The Number One Sign Your Child Is Emotionally Intelligent
A person's most formative years are in childhood, making it a crucial time to build emotional awareness.
Naming emotions helps kids map feelings, which is the foundation of emotional intelligence.
Emotion labeling reduces amygdala activation, teaching kids emotions are manageable.
Emotional intelligence and wellness have turned into a burgeoning industry. We spend billions every year trying to make adults more emotionally intelligent through corporate workshops, mindfulness retreats, therapy, habit tracking, and self-help books that promise to rewire how we relate to ourselves and others.
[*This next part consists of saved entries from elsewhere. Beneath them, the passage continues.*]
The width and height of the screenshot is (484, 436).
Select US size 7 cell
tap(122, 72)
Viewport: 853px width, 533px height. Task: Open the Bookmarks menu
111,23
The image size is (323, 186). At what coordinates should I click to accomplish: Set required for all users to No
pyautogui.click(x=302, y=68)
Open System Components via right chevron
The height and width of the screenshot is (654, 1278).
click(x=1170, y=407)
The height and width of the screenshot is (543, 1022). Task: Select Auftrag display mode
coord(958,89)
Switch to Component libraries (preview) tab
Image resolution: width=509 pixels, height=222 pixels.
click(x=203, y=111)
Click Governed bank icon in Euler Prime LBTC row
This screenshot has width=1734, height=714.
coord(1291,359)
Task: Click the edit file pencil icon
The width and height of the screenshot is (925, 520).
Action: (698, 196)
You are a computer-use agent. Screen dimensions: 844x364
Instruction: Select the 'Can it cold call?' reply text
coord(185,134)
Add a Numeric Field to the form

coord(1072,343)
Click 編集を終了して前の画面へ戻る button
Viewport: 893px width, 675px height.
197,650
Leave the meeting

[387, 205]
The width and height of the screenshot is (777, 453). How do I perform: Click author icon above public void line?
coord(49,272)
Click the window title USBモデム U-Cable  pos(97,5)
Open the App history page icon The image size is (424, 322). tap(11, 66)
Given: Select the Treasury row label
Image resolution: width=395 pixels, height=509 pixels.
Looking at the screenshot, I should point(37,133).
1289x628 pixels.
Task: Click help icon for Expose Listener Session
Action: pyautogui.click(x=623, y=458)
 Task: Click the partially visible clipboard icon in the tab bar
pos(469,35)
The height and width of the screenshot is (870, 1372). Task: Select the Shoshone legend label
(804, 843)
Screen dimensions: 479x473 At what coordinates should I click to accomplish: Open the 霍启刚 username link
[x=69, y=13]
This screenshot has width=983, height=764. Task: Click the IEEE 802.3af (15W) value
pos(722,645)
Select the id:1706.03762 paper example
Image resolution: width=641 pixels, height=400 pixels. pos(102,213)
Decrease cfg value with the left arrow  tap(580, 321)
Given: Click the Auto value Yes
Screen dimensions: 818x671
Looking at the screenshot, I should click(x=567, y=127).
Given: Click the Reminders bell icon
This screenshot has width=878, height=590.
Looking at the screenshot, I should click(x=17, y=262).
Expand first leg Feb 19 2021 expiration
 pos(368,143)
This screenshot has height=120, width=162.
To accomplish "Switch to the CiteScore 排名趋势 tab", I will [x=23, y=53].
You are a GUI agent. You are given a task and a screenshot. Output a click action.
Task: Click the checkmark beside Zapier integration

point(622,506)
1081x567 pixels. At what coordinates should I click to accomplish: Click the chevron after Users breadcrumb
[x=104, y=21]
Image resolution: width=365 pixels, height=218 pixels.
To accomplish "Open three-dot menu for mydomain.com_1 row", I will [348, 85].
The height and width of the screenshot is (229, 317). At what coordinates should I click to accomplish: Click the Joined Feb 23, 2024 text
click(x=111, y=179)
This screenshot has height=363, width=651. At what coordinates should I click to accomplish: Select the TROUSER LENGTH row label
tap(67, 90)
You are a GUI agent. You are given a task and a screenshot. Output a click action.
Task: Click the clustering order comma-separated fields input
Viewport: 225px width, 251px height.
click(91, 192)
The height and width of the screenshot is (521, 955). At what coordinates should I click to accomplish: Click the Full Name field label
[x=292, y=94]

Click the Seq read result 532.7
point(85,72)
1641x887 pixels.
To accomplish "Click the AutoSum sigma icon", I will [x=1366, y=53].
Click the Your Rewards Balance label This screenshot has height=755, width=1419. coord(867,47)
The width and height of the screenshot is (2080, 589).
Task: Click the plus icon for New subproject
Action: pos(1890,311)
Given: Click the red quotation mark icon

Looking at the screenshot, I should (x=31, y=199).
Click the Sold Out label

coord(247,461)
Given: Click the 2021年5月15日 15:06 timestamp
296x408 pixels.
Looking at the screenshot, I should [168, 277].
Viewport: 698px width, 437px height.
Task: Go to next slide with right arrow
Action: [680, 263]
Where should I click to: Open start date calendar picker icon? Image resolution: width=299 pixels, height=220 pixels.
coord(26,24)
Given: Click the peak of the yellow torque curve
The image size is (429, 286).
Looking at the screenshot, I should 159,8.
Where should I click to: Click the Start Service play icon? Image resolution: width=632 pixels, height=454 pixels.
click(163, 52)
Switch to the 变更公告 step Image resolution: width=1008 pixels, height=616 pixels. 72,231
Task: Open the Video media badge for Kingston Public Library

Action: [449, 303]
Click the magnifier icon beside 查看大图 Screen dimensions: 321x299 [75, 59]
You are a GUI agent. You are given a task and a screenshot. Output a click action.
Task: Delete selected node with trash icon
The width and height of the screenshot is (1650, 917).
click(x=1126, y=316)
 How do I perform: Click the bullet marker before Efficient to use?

And while all of these have their place, there is something ironic about the effort: The most powerful space for building emotional intelligence isn’t the boardroom or the therapist’s couch. It’s the kitchen table. Similarly, the most formative years of our lives aren’t our thirties or forties; they’re the ones we can barely remember.
So, what does the research actually say about building emotional intelligence from the ground up? As it turns out, one habit stands above the rest. It costs nothing, requires no special training, and it can begin the day a child is born.
The Habit of Naming Emotions Out Loud
The habit is deceptively simple: consistently naming emotions, be it your child’s, your own, or those of characters in the books you read together. The trick is to do it out loud, in the ordinary flow of everyday life. Psychologists call this “emotion labeling” or “emotion coaching,” and it is far more than a communication technique.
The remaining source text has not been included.